But elsewhere in the play Shakespeare shows a very different awareness of the stakes – while the character of the Welshman Fluellen is indeed largely comic, he’s much more prominent in the play than Jamy and MacMorris, and earns from his king the rather startling admission that ‘I am Welsh, you know, good countryman’. Do we? Well, Henry was born in Monmouth, as Fluellen has told us a few lines earlier. But he then goes on to proclaim that ‘all the water in Wye cannot wash your majesty’s Welsh plood out of your pody’. This is on the edge of overdoing it. Henry might ultimately claim descent through his mother from the 13th century Welsh prince Llewellyn the Great, but this blood was pretty dilute. In fact, this same maternal line would also make him Scottish, a descendant of the Countess of Buchan. So why the embrace of Wales?

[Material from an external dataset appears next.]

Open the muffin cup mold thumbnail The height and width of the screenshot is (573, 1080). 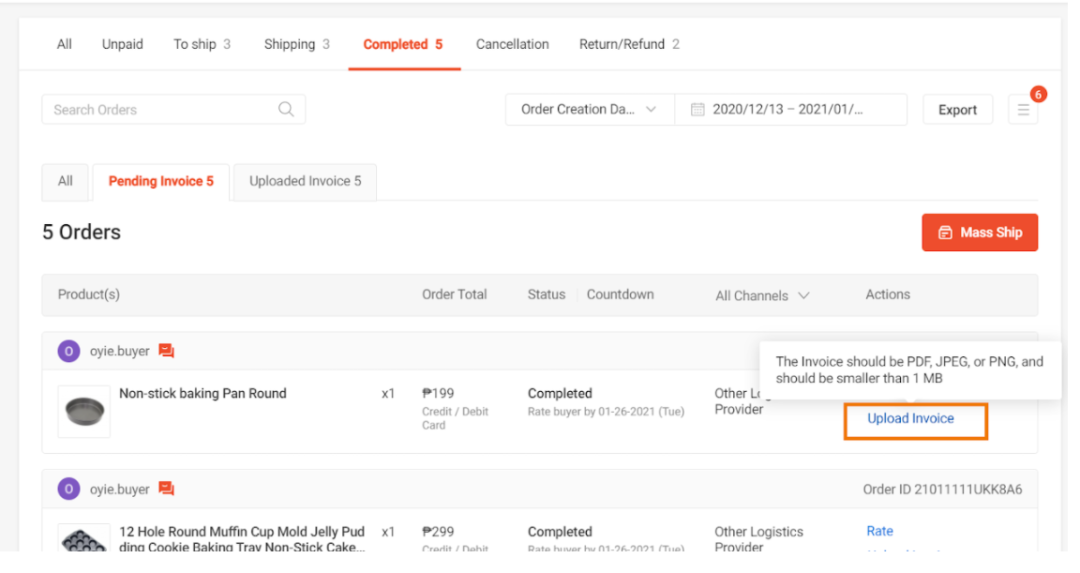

This wasn’t really about the Plantagenets – it conforms, instead, to Tudor sensibilities. The Tudor dynasty had been very keen to insist on its Welsh roots, and Shakespeare is here articulating a privilege that such roots accorded to the Welsh among the four nations.

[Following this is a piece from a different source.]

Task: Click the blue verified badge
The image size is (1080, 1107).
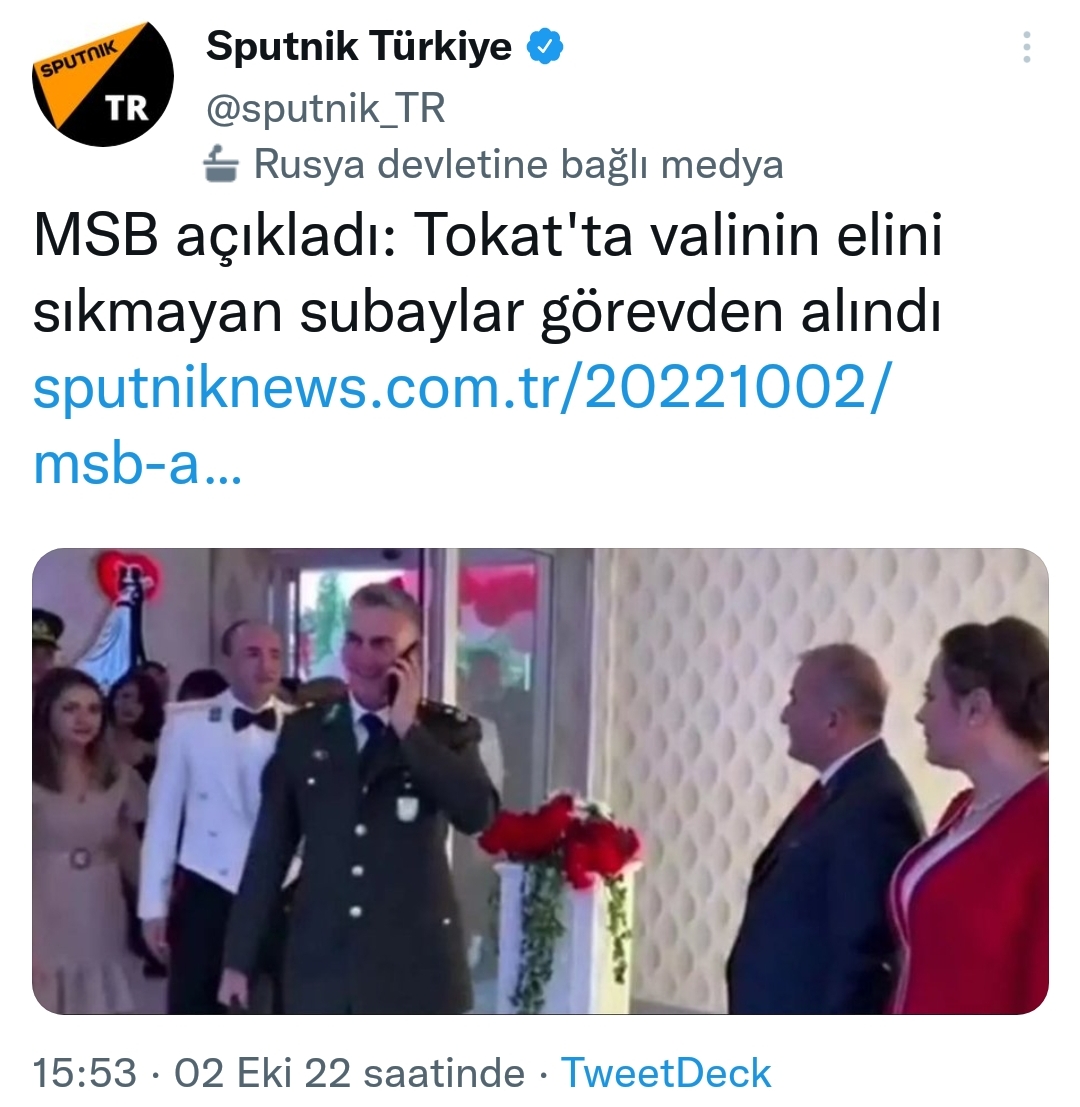Action: pos(545,47)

Interestingly, though, the Tudors’ Welsh lineage also complicated the identity of Britain. For as medieval and early modern historians recognized, the true Britons – those who were the land’s original inhabitants – were of course the ancestors of the Welsh. When Henry Tudor defeated Richard III, he allowed himself to be portrayed as the fulfilment of a prophecy which would see the descendants of the legendary Welsh king Cadwalladr once more restored to rule over the lands lost to the English.
So Henry V shows Shakespeare advancing the idea of an imperial, sovereign England, supported by her Celtic tributaries, taking the good fight to the dastardly French, while also recognizing that the relations between England and its local elsewheres could be a darn sight more complicated than that. The reappearance of an ancient Britain recalled by the Tudor lineage rendered England itself somewhat less solid, despite all the patriotic swagger. What’s more, in the Chorus before Act 5 the play allows a rare, directly topical moment to intrude – a reference to the Earl of Essex’s campaign to suppress Irish resistance to English rule, a campaign which had already ended in failure and bitter ignominy by the autumn of 1599. As the play’s closing chorus acknowledges, no conquest is forever.

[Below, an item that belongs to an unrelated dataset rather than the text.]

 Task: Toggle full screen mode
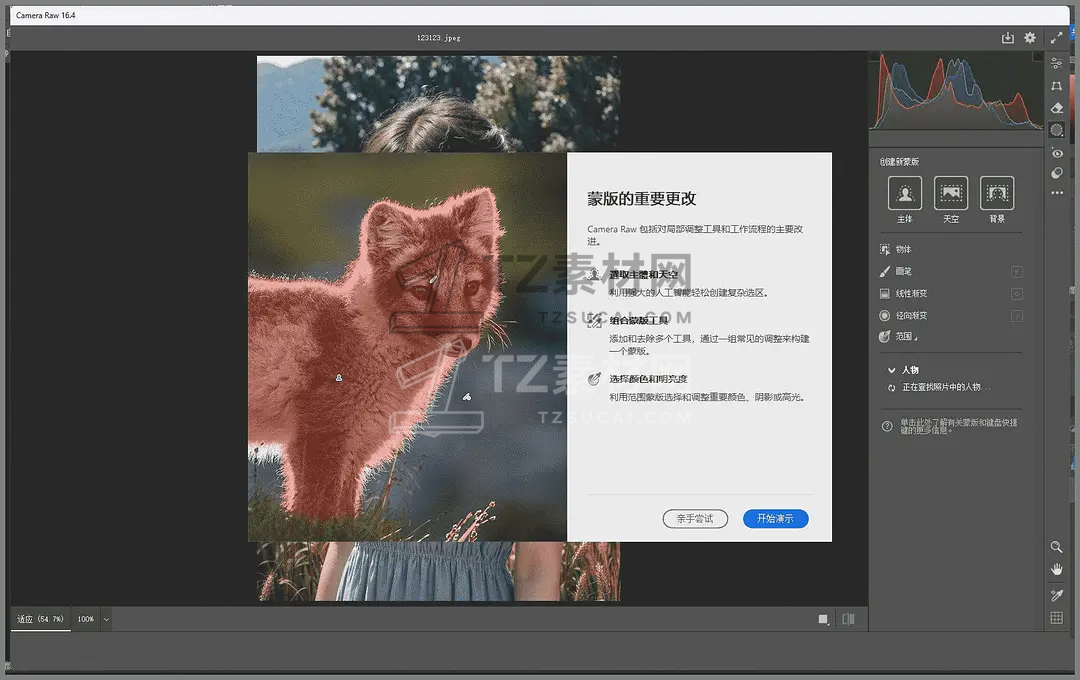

By the time that James acquired his English throne, the vogue for history plays was fading. Indeed, after Henry V Shakespeare wasn’t to turn again to English history for his subject until his 1613 collaboration on Henry VIII with John Fletcher. But his interest in historical drama didn’t entirely disappear – it suffered a sea change. Indeed, there are three conspicuously – though very differently – British works in Shakespeare’s post-1603 oeuvre, which draw on the same chronicle sources he had plundered already. Interestingly, none of them are included in the category of the history play by the compilers of the first folio, and we ourselves rarely think of them as belonging in this particular genre.
But things weren’t always so clear cut. The earliest of the three, King Lear, was first published in 1608 under a mouthful of a title: Mr William Shakespeare his True Chronicle History of the life and death of King Lear and his Three Daughters. It’s a story set in a pre-Saxon – that’s to say, pre-English – Britain, and it’s sometimes been read as a pro-union play, since it appears to warn of the dangers of dividing up your kingdom in the manner attempted by Lear at its outset. It also echoes an old foundation myth, popularised by the medieval chronicler Geoffrey of Monmouth, which held that the kingdom of Britain had been founded by a wandering Trojan, Brutus, and at his death unfortunately divided up among his three sons, Locrine, Camber and Albanact. The latter two were rulers of what were to become Wales and Scotland, respectively, while Locrine was heir to the territory that eventually became England. This myth was often invoked by poets and propagandists around the time of James’s ascension to the English throne – he was seen as restoring the unity of a Britain divided into component parts for far too long.
The third of these plays, Cymbeline, is British in a not dissimilar way – in other words, it draws on the mythic history of the island in pre-English times. The title character is king of Britain; his invading continental foes are not the French, but the Romans. Here again, Shakespeare uses the rediscovery of ideas of Britain to make an alternative world out of a mythic history.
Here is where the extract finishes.